Task item | Word for word, repeat all of the entries.

Stored items |
§

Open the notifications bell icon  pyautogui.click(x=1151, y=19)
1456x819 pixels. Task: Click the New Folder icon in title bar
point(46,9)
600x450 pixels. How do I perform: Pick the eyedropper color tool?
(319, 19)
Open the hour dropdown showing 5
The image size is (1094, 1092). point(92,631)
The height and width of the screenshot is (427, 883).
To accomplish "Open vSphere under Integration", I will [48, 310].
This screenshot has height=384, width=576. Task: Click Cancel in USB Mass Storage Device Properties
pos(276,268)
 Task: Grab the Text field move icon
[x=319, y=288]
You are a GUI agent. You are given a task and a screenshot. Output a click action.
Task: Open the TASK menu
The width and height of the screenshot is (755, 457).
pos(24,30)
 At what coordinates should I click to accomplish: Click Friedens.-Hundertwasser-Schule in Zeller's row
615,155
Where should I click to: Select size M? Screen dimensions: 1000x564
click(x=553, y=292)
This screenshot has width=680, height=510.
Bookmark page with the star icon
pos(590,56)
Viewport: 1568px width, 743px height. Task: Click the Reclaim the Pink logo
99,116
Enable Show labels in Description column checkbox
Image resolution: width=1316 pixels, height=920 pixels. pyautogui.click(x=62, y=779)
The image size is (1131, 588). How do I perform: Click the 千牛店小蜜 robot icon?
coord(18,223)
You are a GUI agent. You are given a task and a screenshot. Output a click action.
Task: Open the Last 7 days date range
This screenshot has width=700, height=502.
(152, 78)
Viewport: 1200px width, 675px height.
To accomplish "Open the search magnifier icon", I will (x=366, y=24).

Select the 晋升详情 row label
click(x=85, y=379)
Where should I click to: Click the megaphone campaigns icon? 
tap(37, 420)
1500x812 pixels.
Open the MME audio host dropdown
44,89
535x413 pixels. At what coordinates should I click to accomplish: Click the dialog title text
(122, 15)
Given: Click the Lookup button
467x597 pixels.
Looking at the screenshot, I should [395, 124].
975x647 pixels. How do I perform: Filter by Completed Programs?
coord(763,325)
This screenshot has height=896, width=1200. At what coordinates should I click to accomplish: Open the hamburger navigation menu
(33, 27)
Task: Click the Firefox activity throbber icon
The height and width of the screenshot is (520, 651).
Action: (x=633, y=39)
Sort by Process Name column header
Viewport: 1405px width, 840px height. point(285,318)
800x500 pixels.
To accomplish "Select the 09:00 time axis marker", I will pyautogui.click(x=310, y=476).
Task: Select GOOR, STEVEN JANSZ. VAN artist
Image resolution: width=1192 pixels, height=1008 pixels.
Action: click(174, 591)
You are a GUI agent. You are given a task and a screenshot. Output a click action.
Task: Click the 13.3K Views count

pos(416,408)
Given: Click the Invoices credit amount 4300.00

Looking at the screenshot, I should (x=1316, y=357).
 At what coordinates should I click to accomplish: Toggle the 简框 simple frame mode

§

Solution |
Open the notifications bell icon  pyautogui.click(x=1151, y=19)
1456x819 pixels. Task: Click the New Folder icon in title bar
point(46,9)
600x450 pixels. How do I perform: Pick the eyedropper color tool?
(319, 19)
Open the hour dropdown showing 5
The image size is (1094, 1092). point(92,631)
The height and width of the screenshot is (427, 883).
To accomplish "Open vSphere under Integration", I will [48, 310].
This screenshot has height=384, width=576. Task: Click Cancel in USB Mass Storage Device Properties
pos(276,268)
 Task: Grab the Text field move icon
[x=319, y=288]
You are a GUI agent. You are given a task and a screenshot. Output a click action.
Task: Open the TASK menu
The width and height of the screenshot is (755, 457).
pos(24,30)
 At what coordinates should I click to accomplish: Click Friedens.-Hundertwasser-Schule in Zeller's row
615,155
Where should I click to: Select size M? Screen dimensions: 1000x564
click(x=553, y=292)
This screenshot has width=680, height=510.
Bookmark page with the star icon
pos(590,56)
Viewport: 1568px width, 743px height. Task: Click the Reclaim the Pink logo
99,116
Enable Show labels in Description column checkbox
Image resolution: width=1316 pixels, height=920 pixels. pyautogui.click(x=62, y=779)
The image size is (1131, 588). How do I perform: Click the 千牛店小蜜 robot icon?
coord(18,223)
You are a GUI agent. You are given a task and a screenshot. Output a click action.
Task: Open the Last 7 days date range
This screenshot has width=700, height=502.
(152, 78)
Viewport: 1200px width, 675px height.
To accomplish "Open the search magnifier icon", I will (x=366, y=24).

Select the 晋升详情 row label
click(x=85, y=379)
Where should I click to: Click the megaphone campaigns icon? 
tap(37, 420)
1500x812 pixels.
Open the MME audio host dropdown
44,89
535x413 pixels. At what coordinates should I click to accomplish: Click the dialog title text
(122, 15)
Given: Click the Lookup button
467x597 pixels.
Looking at the screenshot, I should [395, 124].
975x647 pixels. How do I perform: Filter by Completed Programs?
coord(763,325)
This screenshot has height=896, width=1200. At what coordinates should I click to accomplish: Open the hamburger navigation menu
(33, 27)
Task: Click the Firefox activity throbber icon
The height and width of the screenshot is (520, 651).
Action: (x=633, y=39)
Sort by Process Name column header
Viewport: 1405px width, 840px height. point(285,318)
800x500 pixels.
To accomplish "Select the 09:00 time axis marker", I will pyautogui.click(x=310, y=476).
Task: Select GOOR, STEVEN JANSZ. VAN artist
Image resolution: width=1192 pixels, height=1008 pixels.
Action: click(174, 591)
You are a GUI agent. You are given a task and a screenshot. Output a click action.
Task: Click the 13.3K Views count

pos(416,408)
Given: Click the Invoices credit amount 4300.00

Looking at the screenshot, I should (x=1316, y=357).
 At what coordinates should I click to accomplish: Toggle the 简框 simple frame mode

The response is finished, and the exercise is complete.